When we spun up our newly configured windows boxes in production, the performance of the live application absolutely tanked. We quickly decommissioned our boxes and went to investigate.
It turned out that we had a frankly ridiculous number of Redis connections. Looking through the infrastructure repositories for context around this we found that -- shortly after April 20th, 2017, an infra engineer scaled the application to 36 processes per box in reaction to unexpected failures. Similarly, the redis box had been scaled up massively. While our load was not insubstantial, ceej and I had some context here too -- we had both seen much smaller Redis instances meet the needs of much larger traffic loads at NPM. This smelled like a misconfiguration issue.
We looked over the application setup and eventually saw the culprit: an inversion-of-control container was responsible for registering a Redis provider. Whenever this Redis provider was instantiated, it would attempt to create a pool of 20 active connections to Redis. However, the provider was configured to be instantiated on every request to any endpoint. Our production windows box starved the live application of connections via the healthcheck endpoint.
After consulting with our comrades, we changed the configuration and redeployed. Success!
We were immediately able to downscale the managed redis instance we were using. Having cleared that hurdle, we were able to proceed with replacing the old deploy system in its entirety, including the Windows boxes.
It's important to call out that this is, again, the bread and butter of successful software engineering in legacy systems: it is anthropological study of the situation that caused the system to arise, informed by second-hand artifacts from the people involved in creating it. Lines of code are not a valuable metric here; the value was in understanding the circumstances in which the mistake was made, and determining that it was safe to fix the mistake. In this case, the root problem was that there was such a divide between the prior infrastructure team and backend teams -- neither could find the problem by themselves.
growing the team and moving on to new problems
Throughout this process, we had also been pairing with Joe and Chris. They had expressed interest in getting into infrastructure early in the year, though they had historically only worked on Eaze's website prior to that. They're both deep experts in that, but once trusted to work on the infrastructure they did some amazing work in further reducing our AWS spend, moving services to the new deploy flow, and grappling with our CDN configuration.
This informed the strategy for growing functioning teams: start by pairing on a hard problem.
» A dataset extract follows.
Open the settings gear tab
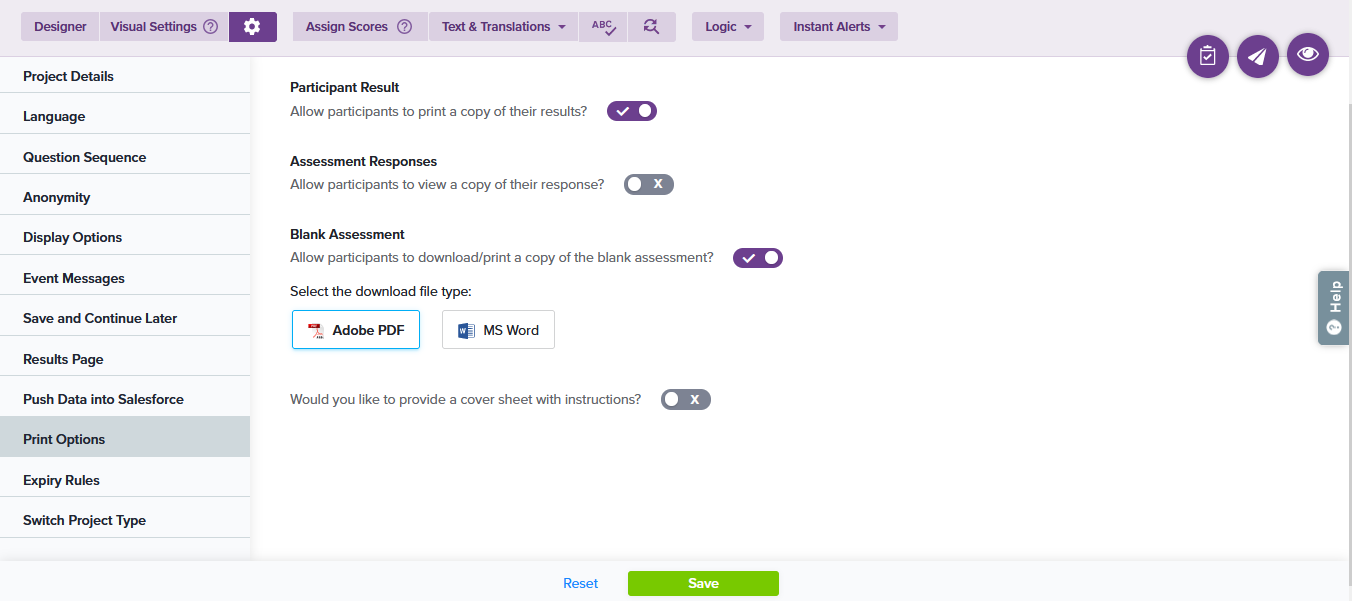Image resolution: width=1352 pixels, height=601 pixels. point(252,27)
Gradually, as the system begins to take working form, fold other engineers in. The goal is to end up with agreement on values & team direction. (This cuts both ways: not only are you onboarding the new teammate to your values, but you've also got to be willing to take on some of their values!) Gall's law applies to human systems.
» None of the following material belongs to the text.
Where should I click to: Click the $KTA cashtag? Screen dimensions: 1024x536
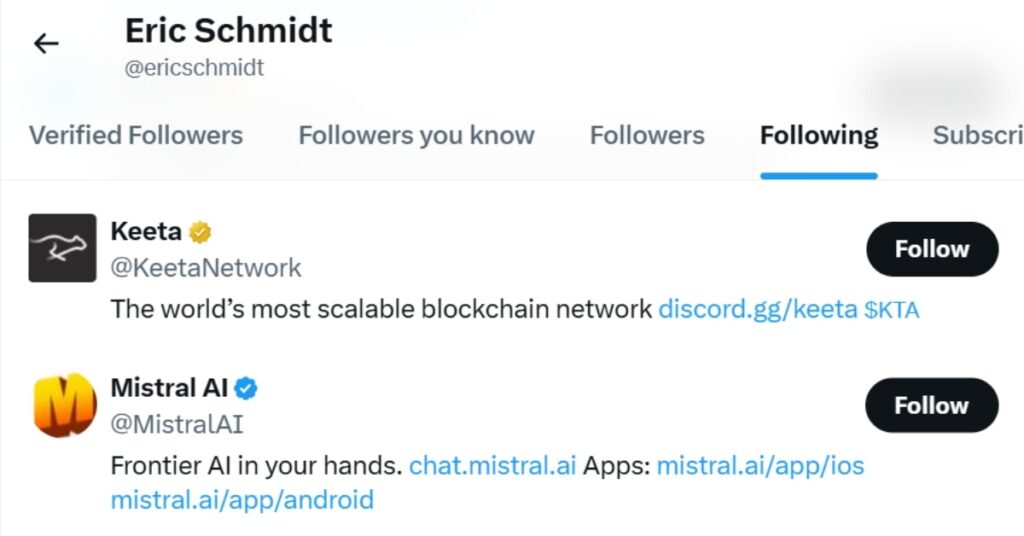pyautogui.click(x=891, y=309)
Ceej and I stopped focusing on infrastructure around mid-to-late May. As our final task, we added affordances for provisioning and decommissioning clusters. We onboarded a familiar former coworker -- Maciej -- before moving on to our next task.
There are still features I want to see in our infrastructure stack (automatic nightly recreation of clusters!), but since Joe, Chris, and Maciej have taken over the work, it's only gotten better in their hands. The deploy system has been a huge success: it started the long thaw of the technical debt freezing our system in place. Others have done incredible work accelerating that thaw.
2020 has been a tough year, but this little corner of my life was hugely fulfilling. I'm proud of the team we built and the work we did.